Don't mess with millennials' avocado toast: The internet fires back at a millionaire

Avocado toast is a pricey brunch item that millennials are often willing to spend money on. PHOTO: GORAN KOSANOVIC FOR THE WASHINGTON POST

WASHINGTON (WASHINGTON POST) - They may have graduated during the Great Recession with poor job prospects and outrageous student loans, but that does not matter. There is one explanation for why millennials have been slow to buy homes: avocado toast.

At least that is what Australian millionaire and property mogul Tim Gurner told his country's "60 Minutes," in comments that are being widely mocked around the internet."When I was trying to buy my first home, I wasn't buying smashed avocado for A$19 (S$19.70) and four coffees at A$4 each," Gurner said.

Now, avocado toast has come to mean many things. For some people, the trendy-in-2014 brunch staple is ambrosia, the food of the gods. It inspires rhapsodic recipes, and slide shows of what avocado toast looks like around the world (Answer: Like avocado, on toast).
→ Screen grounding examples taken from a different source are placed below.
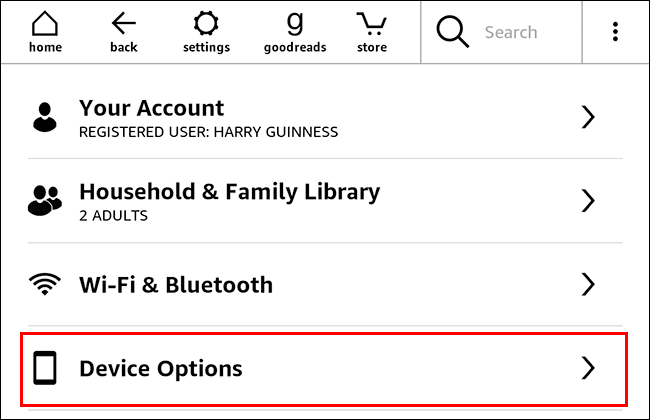Go back using the back arrow
The width and height of the screenshot is (650, 420).
(x=124, y=24)
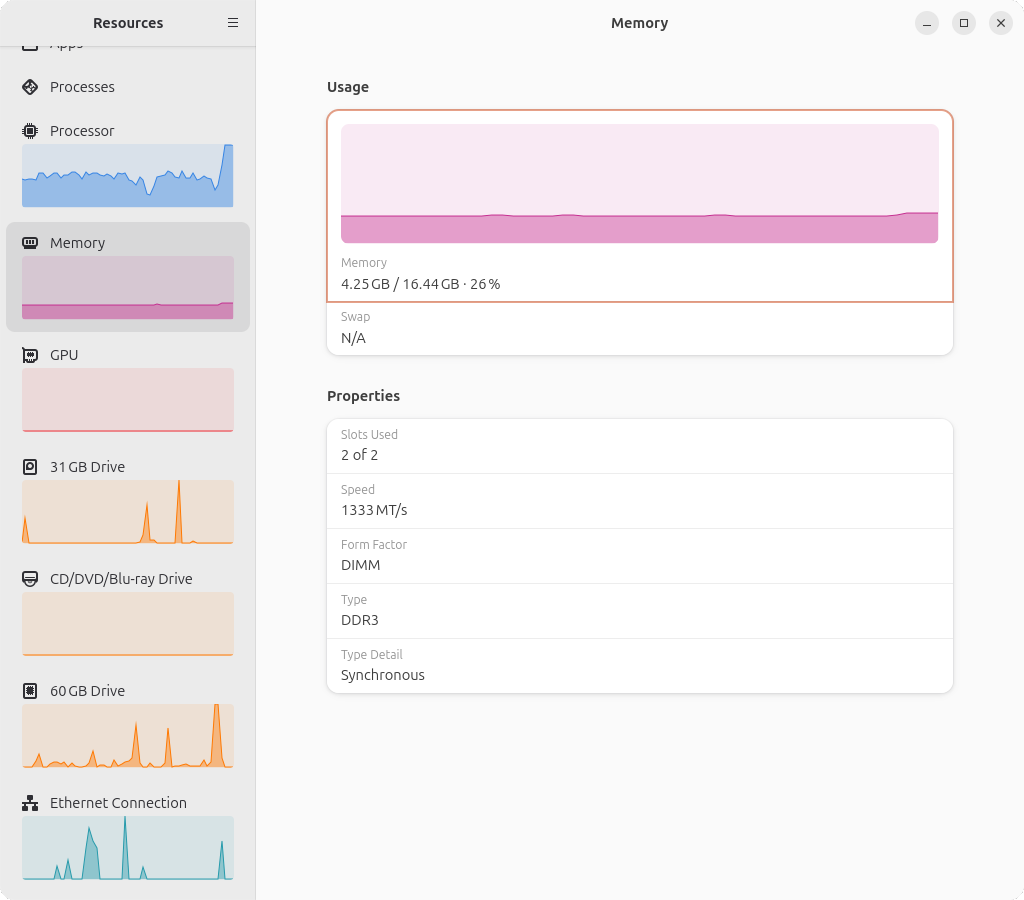Image resolution: width=1024 pixels, height=900 pixels.
Task: Click the Processor chip icon
Action: [x=30, y=131]

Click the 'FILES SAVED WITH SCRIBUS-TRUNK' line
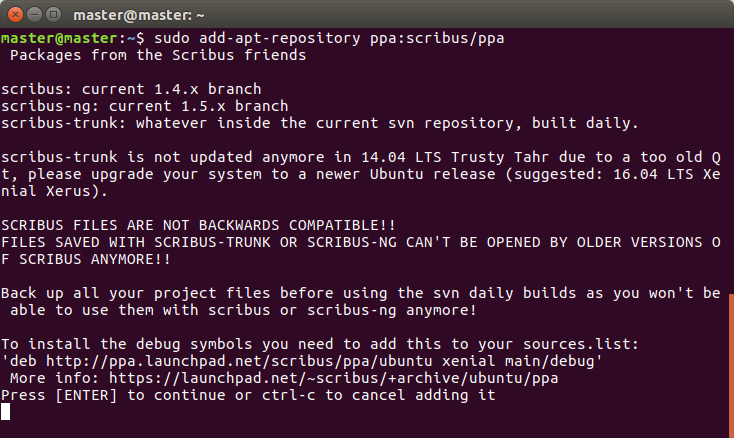(360, 242)
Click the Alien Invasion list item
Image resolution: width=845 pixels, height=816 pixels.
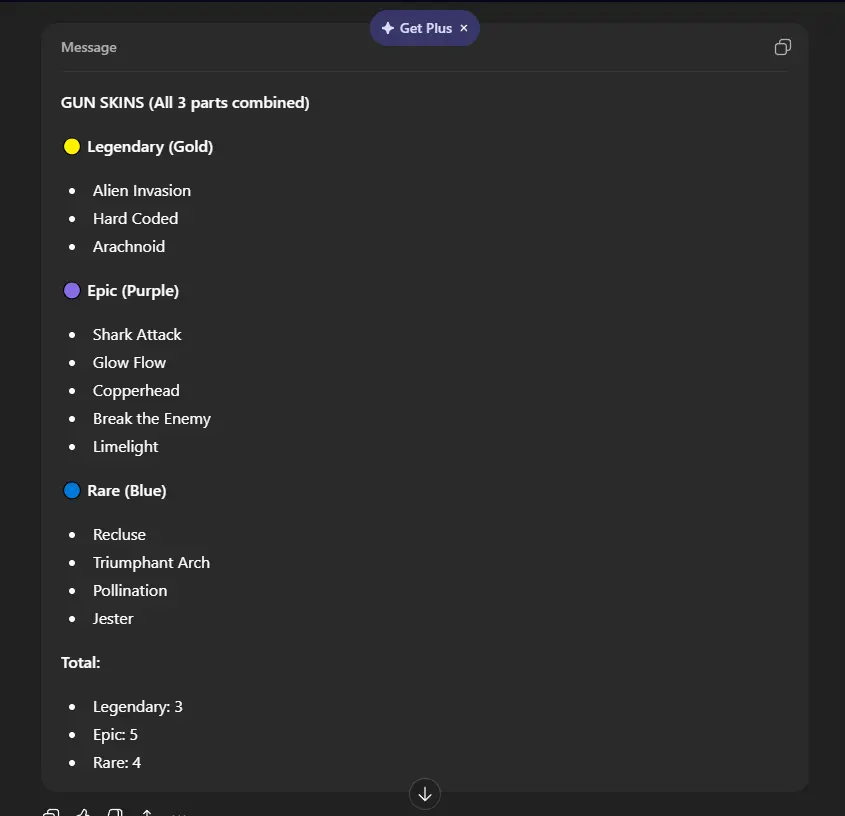tap(141, 191)
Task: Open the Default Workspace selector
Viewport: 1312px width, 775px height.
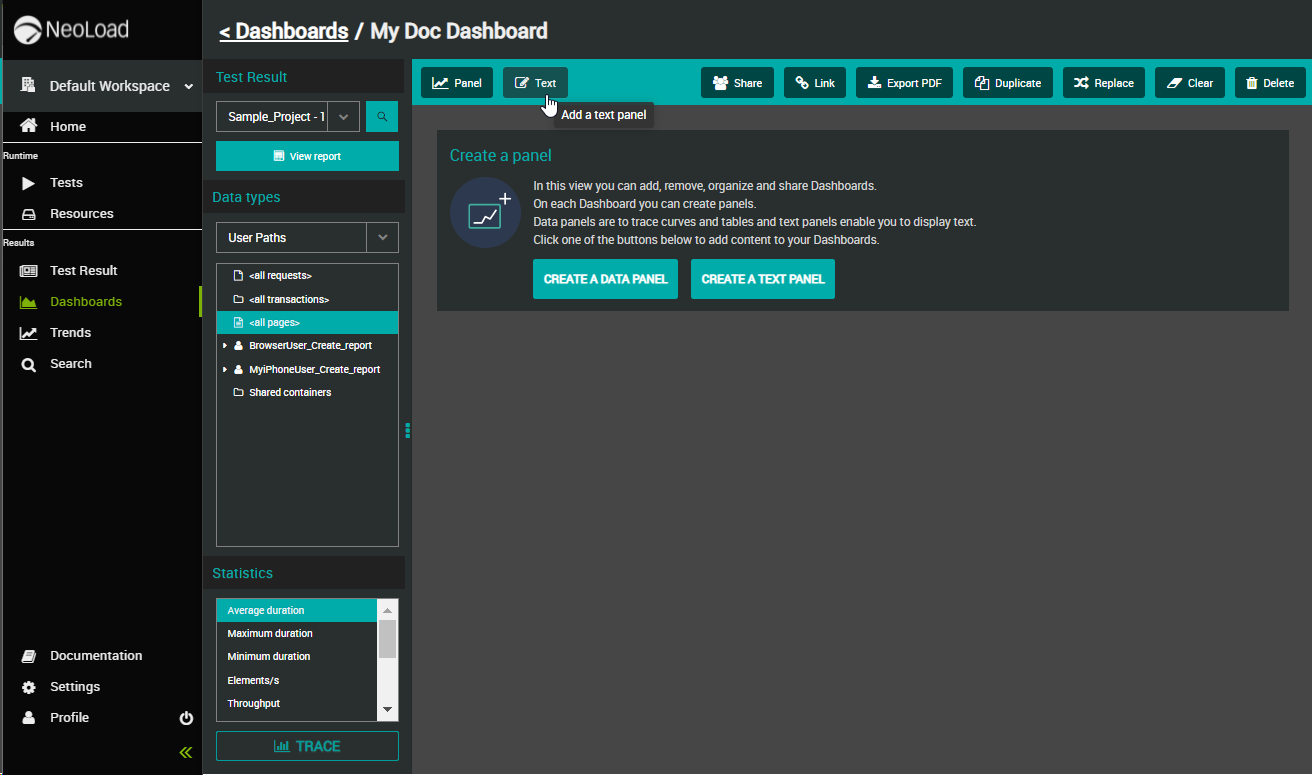Action: click(101, 86)
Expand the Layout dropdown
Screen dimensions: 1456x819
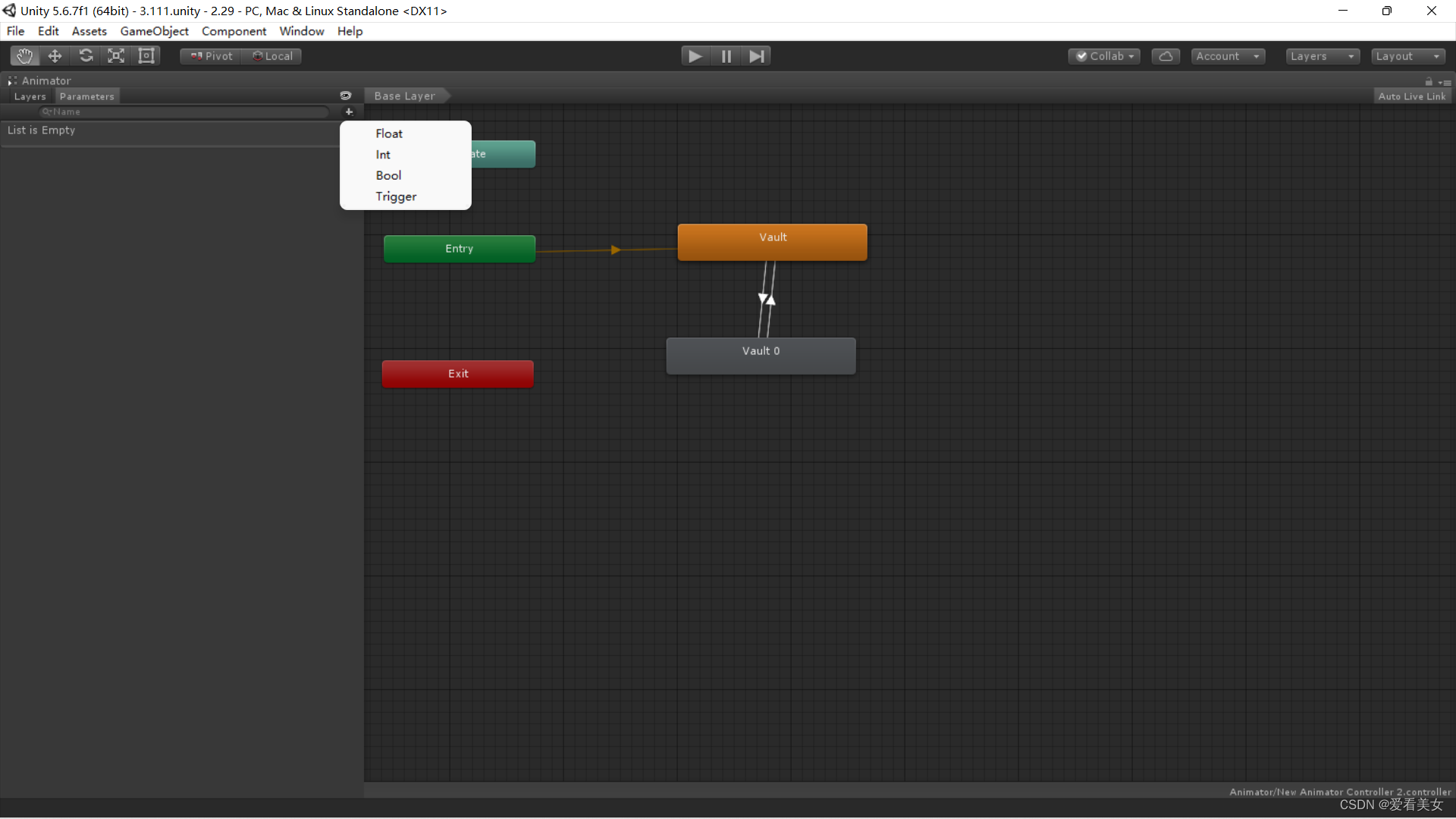click(1407, 56)
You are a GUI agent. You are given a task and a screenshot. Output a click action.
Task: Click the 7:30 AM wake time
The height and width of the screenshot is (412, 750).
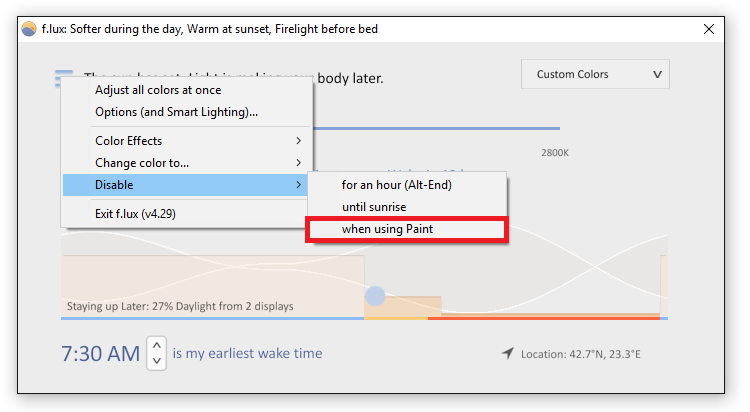100,354
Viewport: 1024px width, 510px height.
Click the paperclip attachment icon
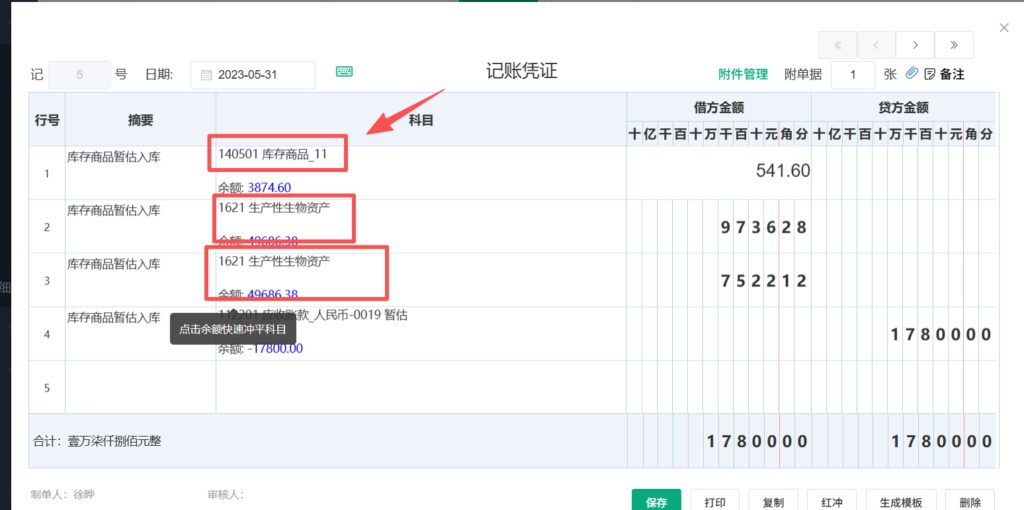coord(912,74)
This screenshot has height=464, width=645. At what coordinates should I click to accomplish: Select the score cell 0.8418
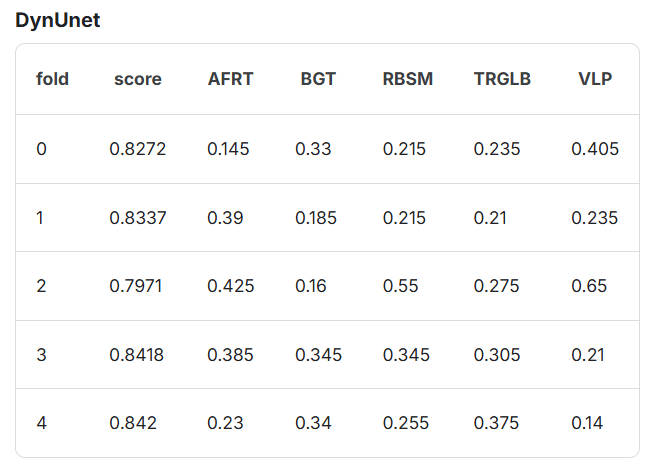(x=136, y=355)
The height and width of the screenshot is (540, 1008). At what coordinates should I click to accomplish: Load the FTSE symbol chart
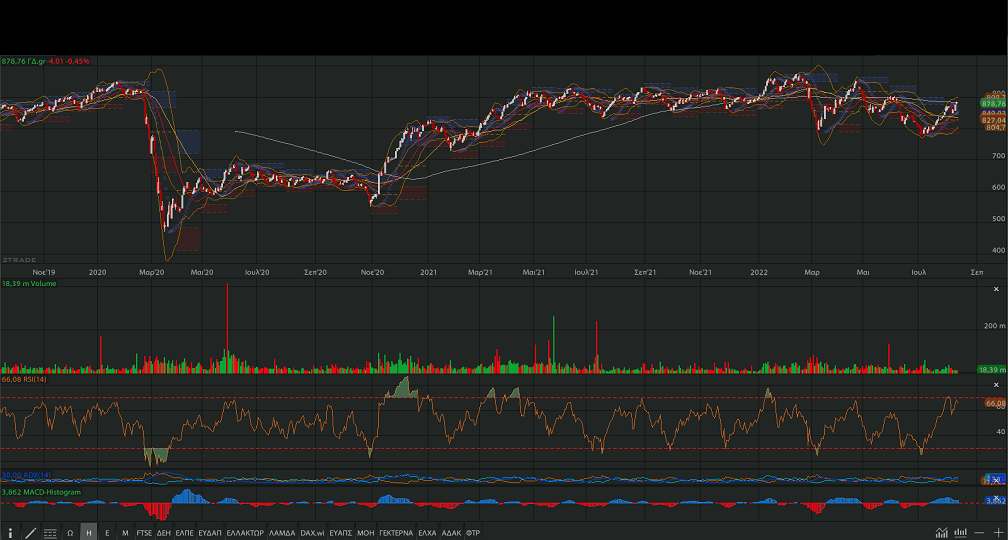[145, 533]
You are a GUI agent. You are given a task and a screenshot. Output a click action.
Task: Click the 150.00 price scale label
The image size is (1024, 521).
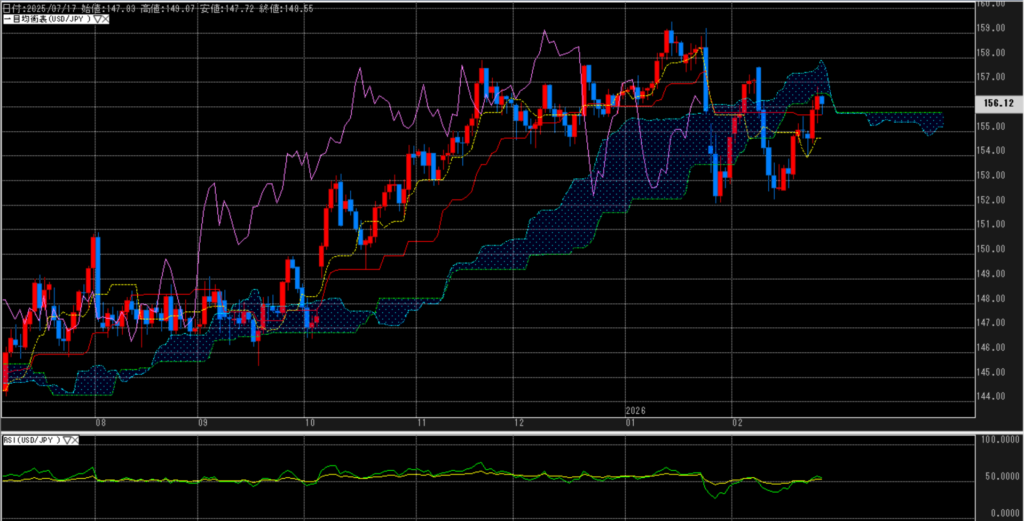click(990, 249)
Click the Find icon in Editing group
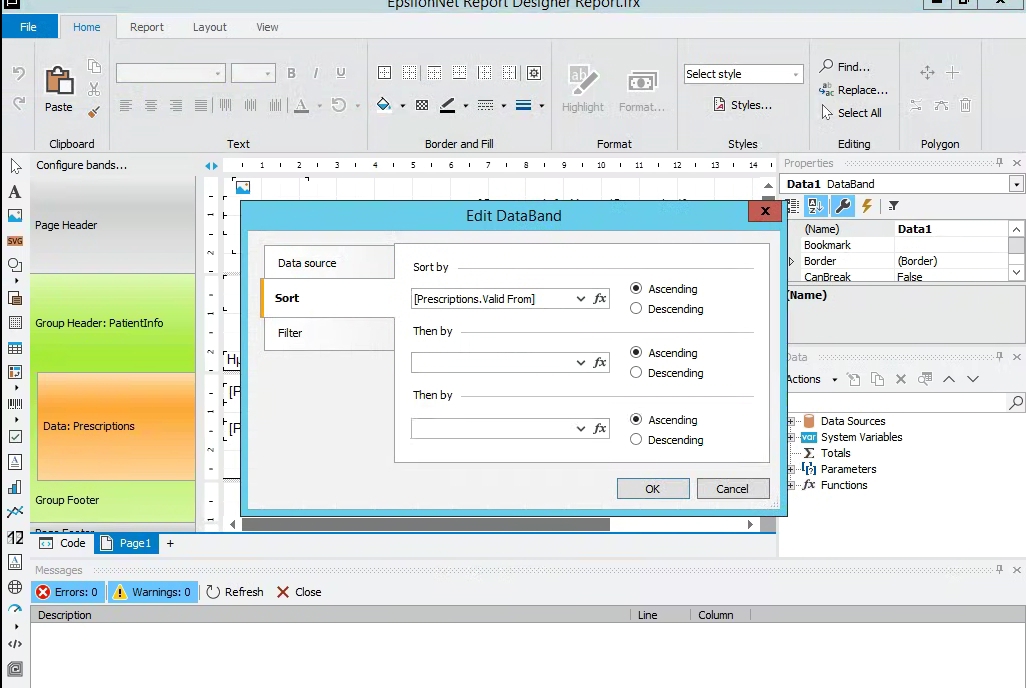1026x688 pixels. click(827, 67)
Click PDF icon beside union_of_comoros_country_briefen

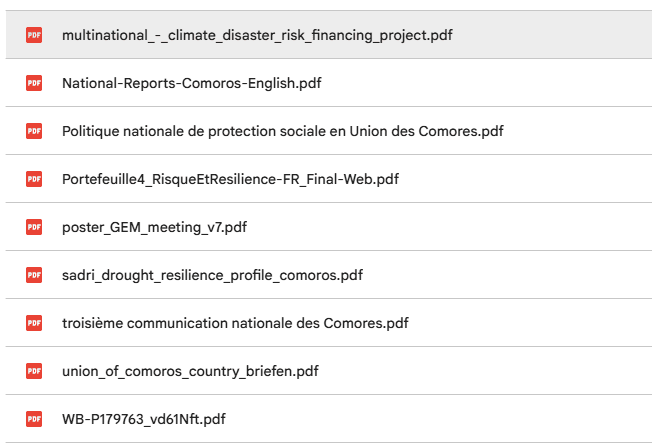(x=34, y=371)
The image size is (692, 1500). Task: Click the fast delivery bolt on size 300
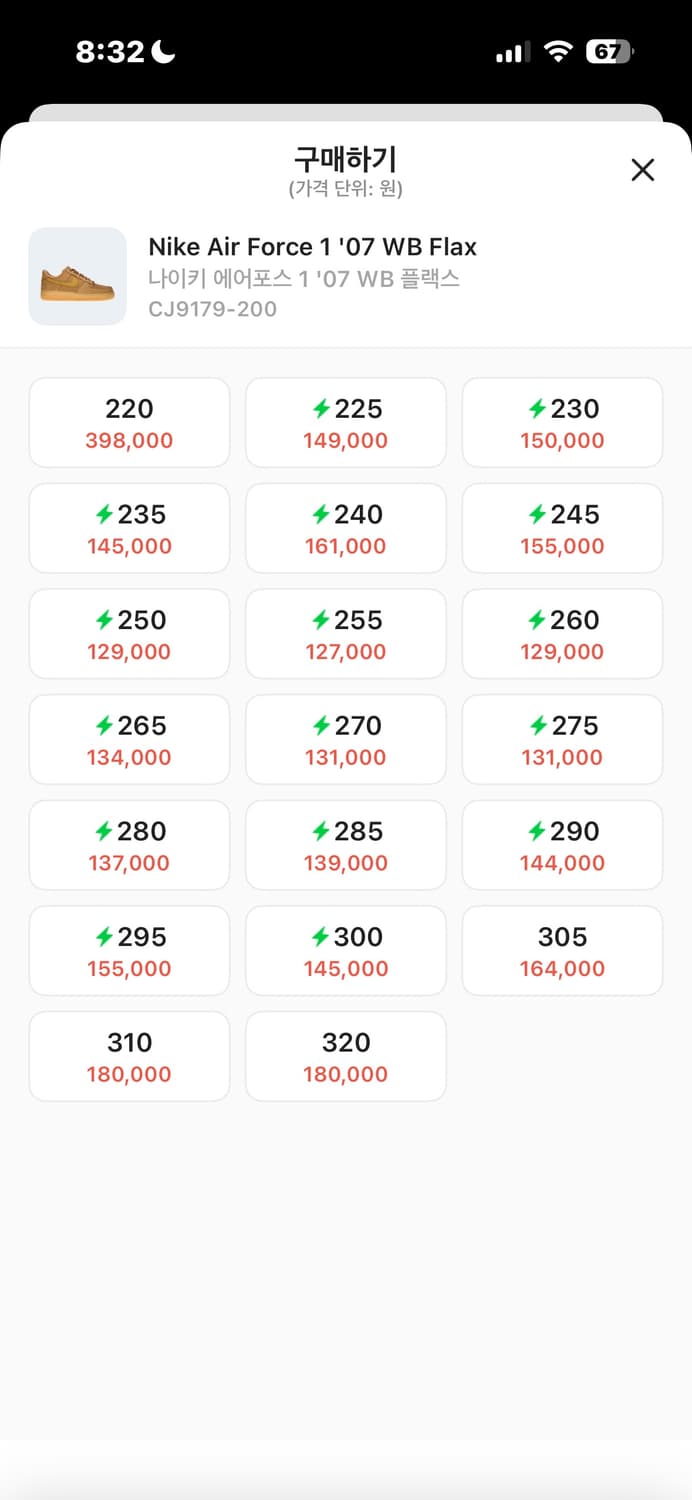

To other people, avocado toast is everything that is wrong with our Instagram-obsessed society, and according to one BuzzFeed writer, it "tastes like butt." It usually costs less than A$19, but considering it takes next-to-no skill to make, it could be considered an affordable luxury - like any other brunch item.

It is true that the price of avocados is rising quickly. But regardless of which side of the great avocado toast divide you fall on, we should all be able to agree on one thing: Gurner's hot take on both food and finances is garbage.

It is not the first time that a trendy food has been invoked as an attention-grabbing, but flawed, financial strategy. In the early Aughts, as Starbucks was expanding at light speed, lattes were the reason that Americans were penniless failures. One personal finance guru, David Bach, even built an entire brand around it: You can use his Latte Factor calculator to see how much money you could save if only you could forgo the daily coffee habit.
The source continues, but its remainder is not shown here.